On January 25, 2011

The Turn To Affect: A Critique

Ruth Leys, Henry Wiesenfeld Professor of Humanities, Johns Hopkins University, gave the lecture, THE TURN TO AFFECT: A CRITIQUE.

Presented by Expression/Performance/Behavior, the 2010-11 Franklin Humanities Institute Annual Seminar & the Center for Philosophy, Arts, and Literature.

Ruth Leys is Henry Wiesenfeld Professor of Humanities at Johns Hopkins University, with a joint appointment in the Department of History. Throughout her career she has been interested in different aspects of the history of the life sciences, especially the neurosciences, psychoanalysis, and psychiatry.

In this talk, Professor Leys argued that the recent turn to affect in the humanities and social sciences is marred by untenable assumptions about the absence of intention, signification and meaning in affect.

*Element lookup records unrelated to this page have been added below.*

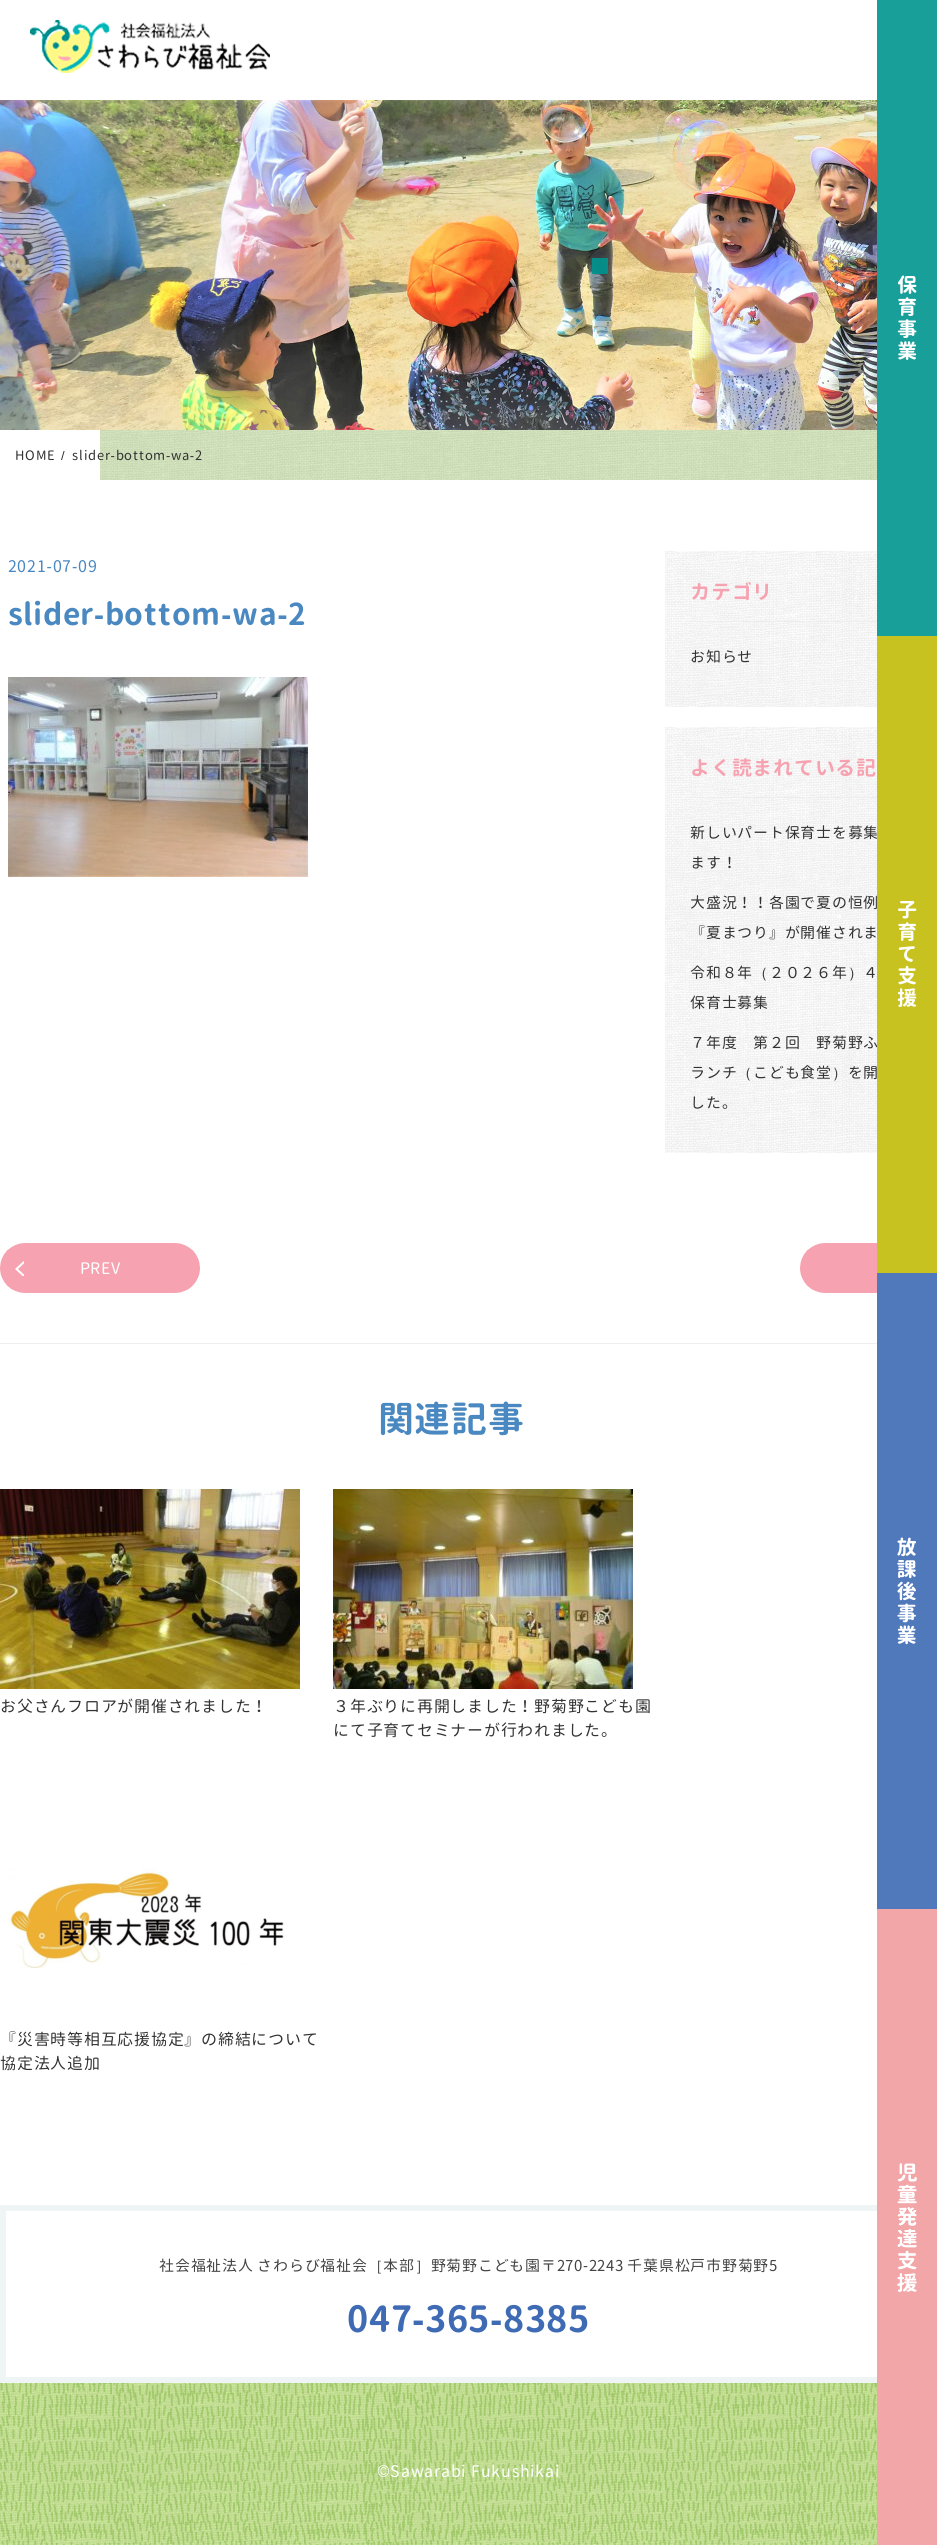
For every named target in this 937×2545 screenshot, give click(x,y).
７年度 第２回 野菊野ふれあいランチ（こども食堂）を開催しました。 (808, 1072)
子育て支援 (907, 954)
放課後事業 (907, 1591)
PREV (100, 1268)
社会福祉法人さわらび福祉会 (150, 46)
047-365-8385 (468, 2318)
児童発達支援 (907, 2227)
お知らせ (721, 656)
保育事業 (907, 318)
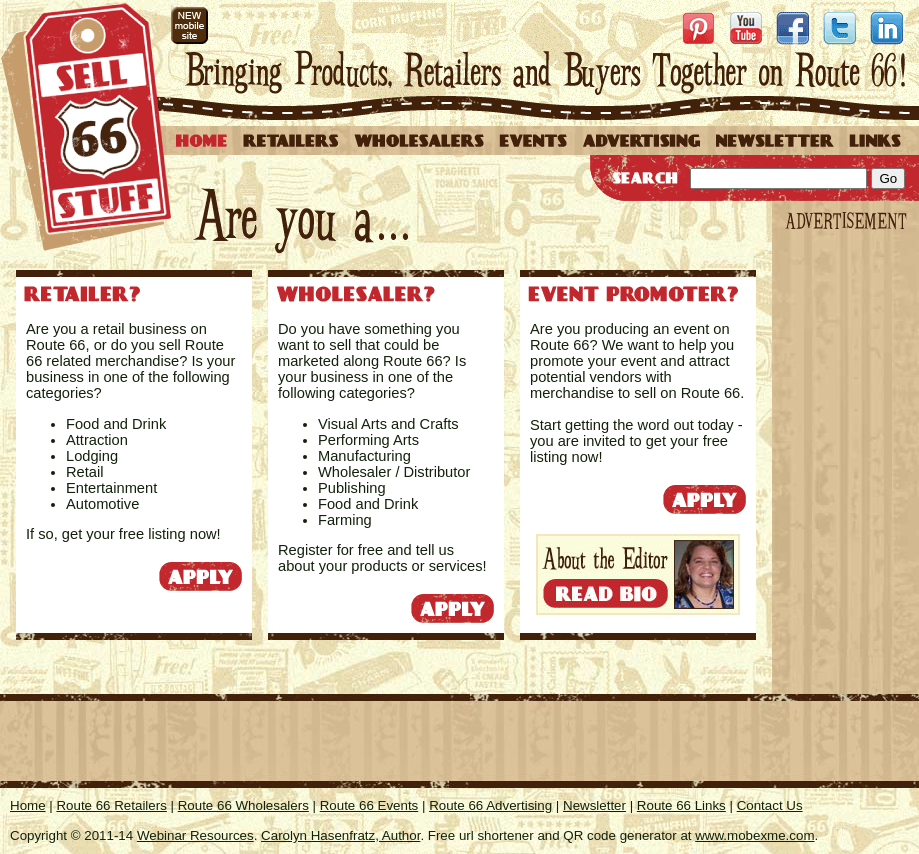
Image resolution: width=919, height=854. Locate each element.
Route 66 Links (681, 805)
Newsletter (594, 805)
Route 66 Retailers (111, 805)
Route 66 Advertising (490, 805)
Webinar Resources (195, 835)
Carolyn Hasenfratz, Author (340, 835)
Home (28, 805)
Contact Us (770, 805)
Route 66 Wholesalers (243, 805)
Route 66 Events (369, 805)
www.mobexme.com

She also suggested that, in denying the role of intention and meaning in affect, the new Deleuze-inspired affect theorists make common cause with today’s affective neurosciences, which likewise mistakenly tend to separate emotion or affect from cognition and meaning. In the course of her paper, Leys worked through some of the neuroscientific experiments that play a strategic role in recent writings on affect and reflected on the general theoretical, political and other implications of the recent turn to affect.